Work order
Lines from the first one down to the one containing "Chi siamo (202, 2355)" in the data below are the only ones needed; please return them exactly, both ends included.
(Excerpted data begins)
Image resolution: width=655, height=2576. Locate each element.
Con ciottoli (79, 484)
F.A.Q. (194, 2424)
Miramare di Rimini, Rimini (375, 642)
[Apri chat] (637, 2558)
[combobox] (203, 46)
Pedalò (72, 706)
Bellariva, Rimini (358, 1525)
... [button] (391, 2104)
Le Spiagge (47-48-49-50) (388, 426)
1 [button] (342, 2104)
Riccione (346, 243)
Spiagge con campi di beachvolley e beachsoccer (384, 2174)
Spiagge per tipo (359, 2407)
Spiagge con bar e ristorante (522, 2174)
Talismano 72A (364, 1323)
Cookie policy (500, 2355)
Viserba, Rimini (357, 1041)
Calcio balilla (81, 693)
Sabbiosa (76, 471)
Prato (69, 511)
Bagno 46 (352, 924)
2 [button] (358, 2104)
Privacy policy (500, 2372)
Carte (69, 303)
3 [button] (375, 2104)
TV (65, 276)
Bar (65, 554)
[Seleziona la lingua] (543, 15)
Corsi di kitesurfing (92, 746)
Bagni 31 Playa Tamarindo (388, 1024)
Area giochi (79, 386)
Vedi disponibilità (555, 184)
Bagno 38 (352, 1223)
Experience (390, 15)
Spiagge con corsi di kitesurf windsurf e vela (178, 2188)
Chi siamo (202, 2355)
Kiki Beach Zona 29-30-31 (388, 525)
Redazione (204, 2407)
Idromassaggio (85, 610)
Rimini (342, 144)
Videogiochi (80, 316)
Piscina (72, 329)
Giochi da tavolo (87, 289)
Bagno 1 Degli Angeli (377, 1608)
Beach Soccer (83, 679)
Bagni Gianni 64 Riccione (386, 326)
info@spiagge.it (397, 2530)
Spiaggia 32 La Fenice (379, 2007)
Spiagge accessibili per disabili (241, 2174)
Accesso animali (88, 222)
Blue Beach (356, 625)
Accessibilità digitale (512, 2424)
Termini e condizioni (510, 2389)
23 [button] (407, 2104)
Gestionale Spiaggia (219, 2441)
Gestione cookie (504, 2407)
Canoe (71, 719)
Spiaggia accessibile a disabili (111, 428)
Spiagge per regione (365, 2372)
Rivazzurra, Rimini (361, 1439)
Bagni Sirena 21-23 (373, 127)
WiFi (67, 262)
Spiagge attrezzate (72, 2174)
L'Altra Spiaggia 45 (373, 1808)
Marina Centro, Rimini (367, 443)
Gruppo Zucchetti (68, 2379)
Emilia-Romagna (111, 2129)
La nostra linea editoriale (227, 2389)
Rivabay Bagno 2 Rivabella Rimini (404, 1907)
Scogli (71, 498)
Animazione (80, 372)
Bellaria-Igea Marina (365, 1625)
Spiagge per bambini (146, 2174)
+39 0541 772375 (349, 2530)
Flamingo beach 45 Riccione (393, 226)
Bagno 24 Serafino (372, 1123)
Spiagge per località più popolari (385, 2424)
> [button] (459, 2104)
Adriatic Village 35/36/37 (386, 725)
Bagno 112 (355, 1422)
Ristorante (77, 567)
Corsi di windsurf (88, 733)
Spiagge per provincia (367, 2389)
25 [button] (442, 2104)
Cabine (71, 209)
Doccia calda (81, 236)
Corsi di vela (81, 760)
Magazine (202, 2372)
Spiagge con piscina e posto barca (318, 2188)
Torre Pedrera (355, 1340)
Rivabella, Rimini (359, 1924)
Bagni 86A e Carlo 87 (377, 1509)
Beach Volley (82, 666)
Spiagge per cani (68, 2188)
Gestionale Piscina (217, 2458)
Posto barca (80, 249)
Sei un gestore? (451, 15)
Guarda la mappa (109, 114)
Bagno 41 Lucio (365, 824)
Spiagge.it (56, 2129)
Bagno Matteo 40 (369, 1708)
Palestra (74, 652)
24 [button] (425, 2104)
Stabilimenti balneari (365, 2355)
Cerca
(Excerpted data ends)
Task response
Image resolution: width=655, height=2576. Locate each element.
Con ciottoli (79, 484)
F.A.Q. (194, 2424)
Miramare di Rimini, Rimini (375, 642)
[Apri chat] (637, 2558)
[combobox] (203, 46)
Pedalò (72, 706)
Bellariva, Rimini (358, 1525)
... [button] (391, 2104)
Le Spiagge (47-48-49-50) (388, 426)
1 [button] (342, 2104)
Riccione (346, 243)
Spiagge con campi di beachvolley e beachsoccer (384, 2174)
Spiagge per tipo (359, 2407)
Spiagge con bar e ristorante (522, 2174)
Talismano 72A (364, 1323)
Cookie policy (500, 2355)
Viserba, Rimini (357, 1041)
Calcio balilla (81, 693)
Sabbiosa (76, 471)
Prato (69, 511)
Bagno 46 (352, 924)
2 [button] (358, 2104)
Privacy policy (500, 2372)
Carte (69, 303)
3 [button] (375, 2104)
TV (65, 276)
Bar (65, 554)
[Seleziona la lingua] (543, 15)
Corsi di kitesurfing (92, 746)
Bagni 31 Playa Tamarindo (388, 1024)
Area giochi (79, 386)
Vedi disponibilità (555, 184)
Bagno 38 (352, 1223)
Experience (390, 15)
Spiagge con corsi di kitesurf windsurf e vela (178, 2188)
Chi siamo (202, 2355)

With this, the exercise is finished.